On one occasion, when I was in his studio, I was querying some of the text about religion, and I said ‘Shouldn’t we look this up? How do we know it’s right?’ I was a bit surprised when he said, ‘I know all about religion’ and then, ‘I trained for the priesthood’. I was gobsmacked. One day though he woke up and he said: ‘I think I’ll go to Central St Martin’s.’ It was a whole different side to him that I didn’t know.
We would often work together in the evenings, after his day of teaching had finished. He would be in his signalman’s hut and I would be in my kitchen at home and we would discuss what needed to be done over Skype. At night in his hut, he would fit these wooden shutters he had made over the windows to shut out the dark. In the morning he would take them out again.

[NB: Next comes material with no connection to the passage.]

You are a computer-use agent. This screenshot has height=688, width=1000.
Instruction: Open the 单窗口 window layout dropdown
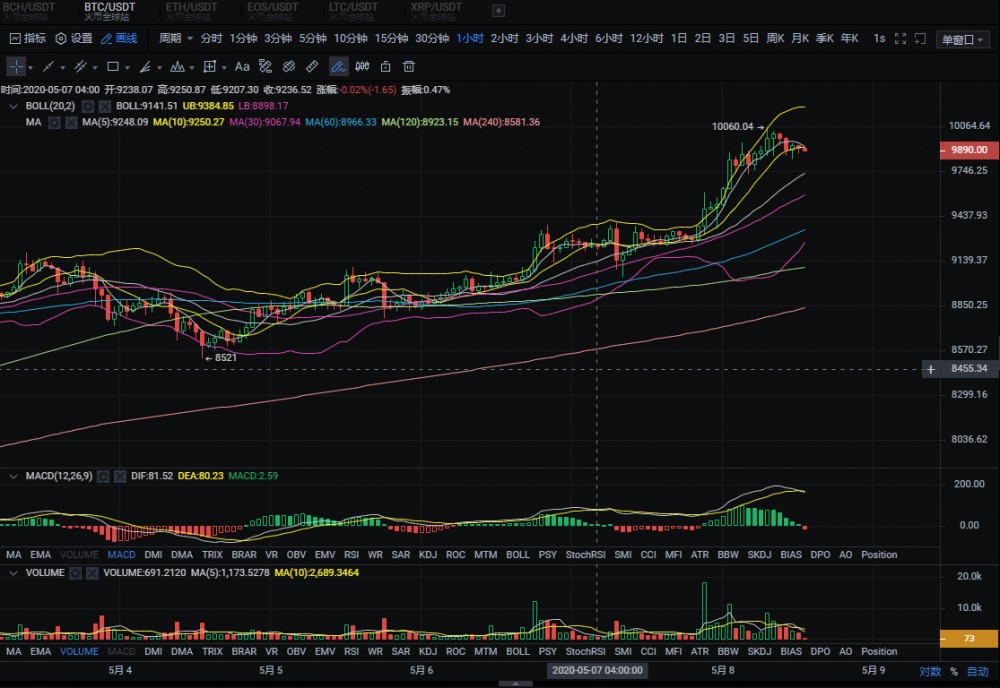[963, 40]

I didn’t realise for a while what a legend he was. He was a brilliant designer and spent a lot of his life teaching typography at Central Saint Martins. In some ways maybe his work with me was an outlet for him not to be a teacher. I still always felt I was a student, though. I often asked him if I could have an MA or MFA yet. Had I passed the course?
I only actually saw him lecture once, it may have been when his book Penguin by Design came out in 2005, or in 2006 when he became a Professor. He did it like a ‘Top of the Pops’ run down of his favourite Penguin Book covers. He was superb, eccentric, a bit naughty, and unassuming as ever. If my memory serves me right, his Number 1 was the first paperback edition of James Joyce’s Ulysses (1969), designed by Hans Schmoller. It’s a simple cover – purely typographical, with white text against a black background. It was very Phil Baines: clear, bold and practical with more than a touch of class and elegance.
Phil Baines knew the ins and outs and mechanisms of type, signs and typography. He was part of the gallery and will be sorely missed by me, the gallery staff, the artists and everyone else – what a star.
Phil Baines is survived by his wife Jackie Baines and their two children, Beth and Felicity.
In his later years Phil was passionate about raising awareness for Ataxia and MSA, two very rare and under-researched illnesses. If you would like to make a contribution to charities supporting individuals and families living with these conditions you can do so here: https://philbaines.muchloved.com/
Words and reflections by Director Robin Klassnik, put into order by Deputy Director Tim Dixon, Matt’s Gallery, London, 2024.